季節の色を服装に取り入れる
2022.04.01
桜の季節です。
これまでも度々述べてきましたが、日本には「四季」というすばらしい自然の移り変わりがあります。
「だいぶ暖かくなってきましたね」
「今日は風がさわやかですね」
といった具合に、お天気や季節の話題は挨拶代わりのクッション会話になります。ビジネス文書に挿入される定型句の役割ですね。四季に関しては、日本人ならほぼみんなが同じように感じることですから共感が得られやすい。これを服装にも取り入れるのです。
私のスタジオでは、月に1度「季節の色」をドレスコードにして気軽なパーティを開いていました。

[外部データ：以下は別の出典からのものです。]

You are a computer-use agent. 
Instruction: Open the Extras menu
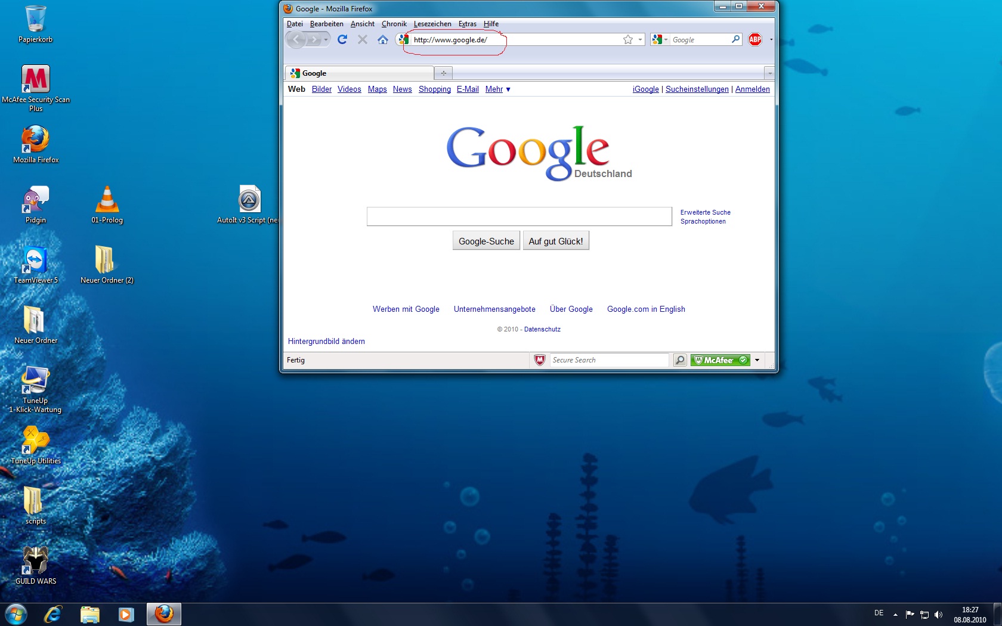tap(467, 24)
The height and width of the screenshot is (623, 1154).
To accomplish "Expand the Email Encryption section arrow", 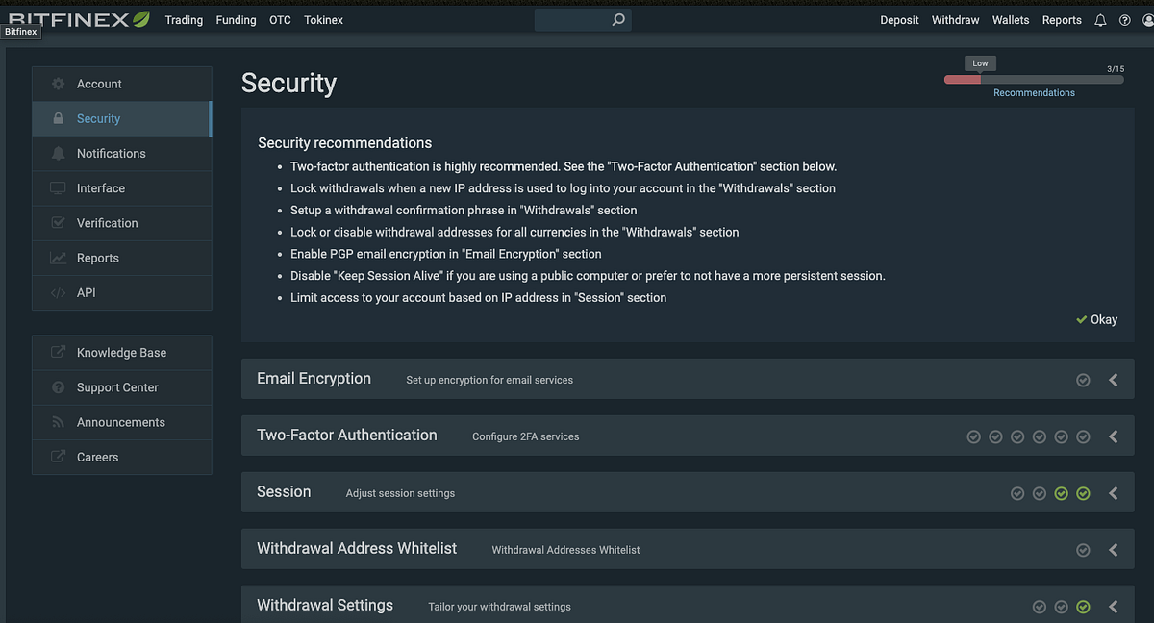I will pyautogui.click(x=1114, y=380).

3月は「ホワイトデー」にひっかけて「白」、4月は「桜色」、5月は「サックスブルー」といった具合です。これが特に男性には好評でした。服装のどこかに季節を取り入れるだけで、いままで意識していなかった感性が目覚めるようです。
もともと私たちは自然のなかで生きているわけですから、春は桜の下に、暑い夏は涼やかな水辺に、秋は紅葉に、寒い冬は雪景色のなかに、四季折々の環境に身をおくと、心が落ち着くものなのです。
そして不思議なことに、特に女性は職場で着る服の色がかぶったりすることがあります。以前の職場で、5人もの女性社員が同じ日に示し合わせたようにピンクを着てきたことがありました。無意識のうちに、その日に選ぶ色が環境の影響を受けているのです。
そんなときにはかぶった色をきっかけに会話が生まれます。
「今日はピンクを着たい気分よね」
「そうそう。営業成績はイマイチだし、天気もパッとしないじゃない。せめて服くらいは明るく楽しいピンクでね」
また、男女間であれば、
「きれいなピンクを着ているね。そうか、もう桜の季節だね。お花見にいきたいもんだ」
と、こんな具合です。
日本人は「そのワンピース、とっても君に似合っているよ。ステキだね」などとあからさまにほめたり、ほめられたりするのが苦手です。
その点、季節の話題は「相手のセンスに気づいてますよ」というサインを、さらりと送ることができます。それだけでもコミュニケーションは格段によいものになります。
とにかく効率優先で季節を感じられないビジネスシーンだからこそ、季節の要素を服装に取り入れてみましょう。
まさに春爛漫のいまなら、「ピンク」を取り入れてみてはいかがでしょうか。
男性、特に年配の方に「ピンクは女の子の色」と思われがちですが、最近では若い世代を中心に男性でも上手にピンクを使いこなす人が増えてきました。
ネクタイにもよく使われていますし、ペール(淡い)ピンクのシャツも、ごく普通に見かけるようになりました。
「ピンク」といえば桜。ソメイヨシノに代表される、ほとんど白に近い「桜色」から、ひと昔前まではピンクの呼称として普通に使われていた「桃色」、林家ペー・パー子さんのトレードマーク「ショッキング・ピンク」まで、実に様々ですね。
明るい赤であるピンクは交感神経を刺激しますが、赤ほど過激ではなく、ほどよい刺激で、どこまでもふわふわと上昇気分になれる色。
そのピンクを男性が上手に身に着けていれば、女性からの好感度は増すでしょう。少なくとも「女性の好みを意識している人」だという印象を与えることができますので、女性が多い職場や、女性と接する機会が多い職業の人には戦略的にも有効な色です。
ただピンクの種類によっては、「品がない、わがまま、幼稚」といったマイナスイメージもありますので、身に着けたときに違和感がないように気を付けましょう。
最後に、「四季の色」という非言語の力は、案外大きなもので、人の感性に直接訴えかける働きを持っています。特に男性は感性トレーニングのつもりで、四季の色を服装に取り入れられること、そして気づいたら口に出してみてください。きっとコミュニケーションが円滑になります。